Switch every "Identify the location of" in these records to "Find the position of", leaving everything else unchanged.
----------
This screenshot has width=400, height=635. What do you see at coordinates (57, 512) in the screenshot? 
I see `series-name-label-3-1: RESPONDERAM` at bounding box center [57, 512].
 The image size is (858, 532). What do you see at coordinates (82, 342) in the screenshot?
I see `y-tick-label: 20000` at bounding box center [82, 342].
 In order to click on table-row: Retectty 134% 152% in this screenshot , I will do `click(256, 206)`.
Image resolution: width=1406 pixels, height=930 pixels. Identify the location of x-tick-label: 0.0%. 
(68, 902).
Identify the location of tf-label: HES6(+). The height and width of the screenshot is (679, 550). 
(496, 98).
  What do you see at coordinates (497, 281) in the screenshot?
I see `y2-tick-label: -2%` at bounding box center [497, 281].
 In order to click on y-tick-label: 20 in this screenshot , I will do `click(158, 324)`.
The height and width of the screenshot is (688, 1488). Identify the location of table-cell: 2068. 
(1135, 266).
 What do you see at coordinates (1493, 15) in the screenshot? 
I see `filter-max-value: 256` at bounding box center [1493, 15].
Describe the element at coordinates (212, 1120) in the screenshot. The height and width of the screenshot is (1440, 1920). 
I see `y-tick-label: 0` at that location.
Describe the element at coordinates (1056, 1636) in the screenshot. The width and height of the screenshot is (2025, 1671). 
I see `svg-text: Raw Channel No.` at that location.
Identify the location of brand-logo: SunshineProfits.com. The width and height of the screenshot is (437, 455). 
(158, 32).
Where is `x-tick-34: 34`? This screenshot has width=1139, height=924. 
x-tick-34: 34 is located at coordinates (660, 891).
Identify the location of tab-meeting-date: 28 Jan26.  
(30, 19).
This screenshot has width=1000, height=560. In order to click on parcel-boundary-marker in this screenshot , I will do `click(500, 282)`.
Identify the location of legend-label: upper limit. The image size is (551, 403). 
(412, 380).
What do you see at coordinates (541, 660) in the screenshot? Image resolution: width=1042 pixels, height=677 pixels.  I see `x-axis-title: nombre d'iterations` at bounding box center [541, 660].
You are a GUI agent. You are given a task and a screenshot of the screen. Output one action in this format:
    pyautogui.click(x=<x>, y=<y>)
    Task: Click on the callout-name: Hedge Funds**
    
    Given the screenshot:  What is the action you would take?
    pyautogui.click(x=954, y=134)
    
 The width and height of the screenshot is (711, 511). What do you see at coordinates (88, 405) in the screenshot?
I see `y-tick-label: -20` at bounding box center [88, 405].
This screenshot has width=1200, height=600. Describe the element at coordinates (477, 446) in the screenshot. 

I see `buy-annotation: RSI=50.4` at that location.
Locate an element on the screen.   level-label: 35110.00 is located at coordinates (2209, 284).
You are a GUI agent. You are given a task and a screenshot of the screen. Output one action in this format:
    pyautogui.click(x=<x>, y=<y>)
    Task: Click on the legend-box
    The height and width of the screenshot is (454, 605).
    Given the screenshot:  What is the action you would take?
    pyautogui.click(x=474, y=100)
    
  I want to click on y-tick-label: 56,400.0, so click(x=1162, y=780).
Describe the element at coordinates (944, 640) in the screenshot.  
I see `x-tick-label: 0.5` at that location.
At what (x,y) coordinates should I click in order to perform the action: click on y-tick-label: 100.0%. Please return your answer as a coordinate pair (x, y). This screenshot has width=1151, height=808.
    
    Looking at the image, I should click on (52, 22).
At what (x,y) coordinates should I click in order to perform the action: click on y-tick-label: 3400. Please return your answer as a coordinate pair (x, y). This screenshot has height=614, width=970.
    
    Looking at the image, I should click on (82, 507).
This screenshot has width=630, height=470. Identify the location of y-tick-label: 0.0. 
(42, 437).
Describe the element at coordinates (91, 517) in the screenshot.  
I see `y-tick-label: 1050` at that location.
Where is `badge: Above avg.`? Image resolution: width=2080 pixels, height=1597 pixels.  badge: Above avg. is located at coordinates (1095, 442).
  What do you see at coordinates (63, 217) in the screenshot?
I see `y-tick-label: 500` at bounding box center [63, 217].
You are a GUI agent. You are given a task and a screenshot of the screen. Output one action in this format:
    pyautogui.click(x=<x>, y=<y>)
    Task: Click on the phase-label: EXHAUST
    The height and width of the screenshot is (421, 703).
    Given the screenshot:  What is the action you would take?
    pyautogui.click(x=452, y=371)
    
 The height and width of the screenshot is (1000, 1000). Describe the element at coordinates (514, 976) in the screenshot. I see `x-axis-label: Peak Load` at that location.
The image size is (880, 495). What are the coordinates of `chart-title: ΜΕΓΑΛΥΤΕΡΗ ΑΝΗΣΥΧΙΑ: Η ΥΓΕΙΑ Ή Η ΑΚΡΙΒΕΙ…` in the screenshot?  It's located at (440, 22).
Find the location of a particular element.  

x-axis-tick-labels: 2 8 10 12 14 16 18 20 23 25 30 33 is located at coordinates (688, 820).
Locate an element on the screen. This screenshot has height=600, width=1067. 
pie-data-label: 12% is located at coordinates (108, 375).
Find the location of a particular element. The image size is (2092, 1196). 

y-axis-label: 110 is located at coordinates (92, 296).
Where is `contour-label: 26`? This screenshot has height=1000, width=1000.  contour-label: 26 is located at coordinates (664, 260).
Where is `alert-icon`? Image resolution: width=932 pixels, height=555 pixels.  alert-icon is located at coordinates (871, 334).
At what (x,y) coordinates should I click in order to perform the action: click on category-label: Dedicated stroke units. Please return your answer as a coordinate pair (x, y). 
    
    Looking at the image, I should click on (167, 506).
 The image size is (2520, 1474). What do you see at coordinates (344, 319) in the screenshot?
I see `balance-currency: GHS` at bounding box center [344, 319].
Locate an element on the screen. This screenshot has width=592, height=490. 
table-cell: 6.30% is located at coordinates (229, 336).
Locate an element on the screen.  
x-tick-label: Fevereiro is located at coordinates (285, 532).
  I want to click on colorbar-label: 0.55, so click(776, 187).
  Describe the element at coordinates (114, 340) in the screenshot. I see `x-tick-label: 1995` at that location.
----------
» Solution
This screenshot has width=400, height=635. What do you see at coordinates (57, 512) in the screenshot? 
I see `series-name-label-3-1: RESPONDERAM` at bounding box center [57, 512].
 The image size is (858, 532). What do you see at coordinates (82, 342) in the screenshot?
I see `y-tick-label: 20000` at bounding box center [82, 342].
 In order to click on table-row: Retectty 134% 152% in this screenshot , I will do `click(256, 206)`.
Image resolution: width=1406 pixels, height=930 pixels. Find the position of x-tick-label: 0.0%. 
(68, 902).
Find the position of tf-label: HES6(+). The height and width of the screenshot is (679, 550). 
(496, 98).
  What do you see at coordinates (497, 281) in the screenshot?
I see `y2-tick-label: -2%` at bounding box center [497, 281].
 In order to click on y-tick-label: 20 in this screenshot , I will do `click(158, 324)`.
The height and width of the screenshot is (688, 1488). Find the position of table-cell: 2068. 
(1135, 266).
 What do you see at coordinates (1493, 15) in the screenshot? 
I see `filter-max-value: 256` at bounding box center [1493, 15].
Describe the element at coordinates (212, 1120) in the screenshot. The height and width of the screenshot is (1440, 1920). 
I see `y-tick-label: 0` at that location.
Describe the element at coordinates (1056, 1636) in the screenshot. The width and height of the screenshot is (2025, 1671). 
I see `svg-text: Raw Channel No.` at that location.
Find the position of brand-logo: SunshineProfits.com. The width and height of the screenshot is (437, 455). 
(158, 32).
Where is `x-tick-34: 34`? This screenshot has width=1139, height=924. 
x-tick-34: 34 is located at coordinates (660, 891).
Find the position of tab-meeting-date: 28 Jan26.  
(30, 19).
This screenshot has width=1000, height=560. In order to click on parcel-boundary-marker in this screenshot , I will do `click(500, 282)`.
Find the position of legend-label: upper limit. The image size is (551, 403). 
(412, 380).
What do you see at coordinates (541, 660) in the screenshot? Image resolution: width=1042 pixels, height=677 pixels.  I see `x-axis-title: nombre d'iterations` at bounding box center [541, 660].
You are a GUI agent. You are given a task and a screenshot of the screen. Output one action in this format:
    pyautogui.click(x=<x>, y=<y>)
    Task: Click on the callout-name: Hedge Funds**
    
    Given the screenshot:  What is the action you would take?
    pyautogui.click(x=954, y=134)
    
 The width and height of the screenshot is (711, 511). What do you see at coordinates (88, 405) in the screenshot?
I see `y-tick-label: -20` at bounding box center [88, 405].
This screenshot has width=1200, height=600. Describe the element at coordinates (477, 446) in the screenshot. 

I see `buy-annotation: RSI=50.4` at that location.
Locate an element on the screen.   level-label: 35110.00 is located at coordinates (2209, 284).
You are a GUI agent. You are given a task and a screenshot of the screen. Output one action in this format:
    pyautogui.click(x=<x>, y=<y>)
    Task: Click on the legend-box
    The height and width of the screenshot is (454, 605).
    Given the screenshot:  What is the action you would take?
    pyautogui.click(x=474, y=100)
    
  I want to click on y-tick-label: 56,400.0, so click(x=1162, y=780).
Describe the element at coordinates (944, 640) in the screenshot.  
I see `x-tick-label: 0.5` at that location.
At what (x,y) coordinates should I click in order to perform the action: click on y-tick-label: 100.0%. Please return your answer as a coordinate pair (x, y). This screenshot has width=1151, height=808.
    
    Looking at the image, I should click on (52, 22).
At what (x,y) coordinates should I click in order to perform the action: click on y-tick-label: 3400. Please return your answer as a coordinate pair (x, y). This screenshot has height=614, width=970.
    
    Looking at the image, I should click on (82, 507).
This screenshot has width=630, height=470. Find the position of y-tick-label: 0.0. 
(42, 437).
Describe the element at coordinates (91, 517) in the screenshot.  
I see `y-tick-label: 1050` at that location.
Where is `badge: Above avg.`? Image resolution: width=2080 pixels, height=1597 pixels.  badge: Above avg. is located at coordinates (1095, 442).
  What do you see at coordinates (63, 217) in the screenshot?
I see `y-tick-label: 500` at bounding box center [63, 217].
You are a GUI agent. You are given a task and a screenshot of the screen. Output one action in this format:
    pyautogui.click(x=<x>, y=<y>)
    Task: Click on the phase-label: EXHAUST
    The height and width of the screenshot is (421, 703).
    Given the screenshot:  What is the action you would take?
    pyautogui.click(x=452, y=371)
    
 The height and width of the screenshot is (1000, 1000). Describe the element at coordinates (514, 976) in the screenshot. I see `x-axis-label: Peak Load` at that location.
The image size is (880, 495). What are the coordinates of `chart-title: ΜΕΓΑΛΥΤΕΡΗ ΑΝΗΣΥΧΙΑ: Η ΥΓΕΙΑ Ή Η ΑΚΡΙΒΕΙ…` in the screenshot?  It's located at (440, 22).
Find the location of a particular element.  

x-axis-tick-labels: 2 8 10 12 14 16 18 20 23 25 30 33 is located at coordinates (688, 820).
Locate an element on the screen. This screenshot has height=600, width=1067. 
pie-data-label: 12% is located at coordinates (108, 375).
Find the location of a particular element. The image size is (2092, 1196). 

y-axis-label: 110 is located at coordinates (92, 296).
Where is `contour-label: 26`? This screenshot has height=1000, width=1000.  contour-label: 26 is located at coordinates (664, 260).
Where is `alert-icon`? Image resolution: width=932 pixels, height=555 pixels.  alert-icon is located at coordinates (871, 334).
At what (x,y) coordinates should I click in order to perform the action: click on category-label: Dedicated stroke units. Please return your answer as a coordinate pair (x, y). 
    
    Looking at the image, I should click on (167, 506).
 The image size is (2520, 1474). What do you see at coordinates (344, 319) in the screenshot?
I see `balance-currency: GHS` at bounding box center [344, 319].
Locate an element on the screen. This screenshot has width=592, height=490. 
table-cell: 6.30% is located at coordinates (229, 336).
Locate an element on the screen.  
x-tick-label: Fevereiro is located at coordinates (285, 532).
  I want to click on colorbar-label: 0.55, so click(776, 187).
  Describe the element at coordinates (114, 340) in the screenshot. I see `x-tick-label: 1995` at that location.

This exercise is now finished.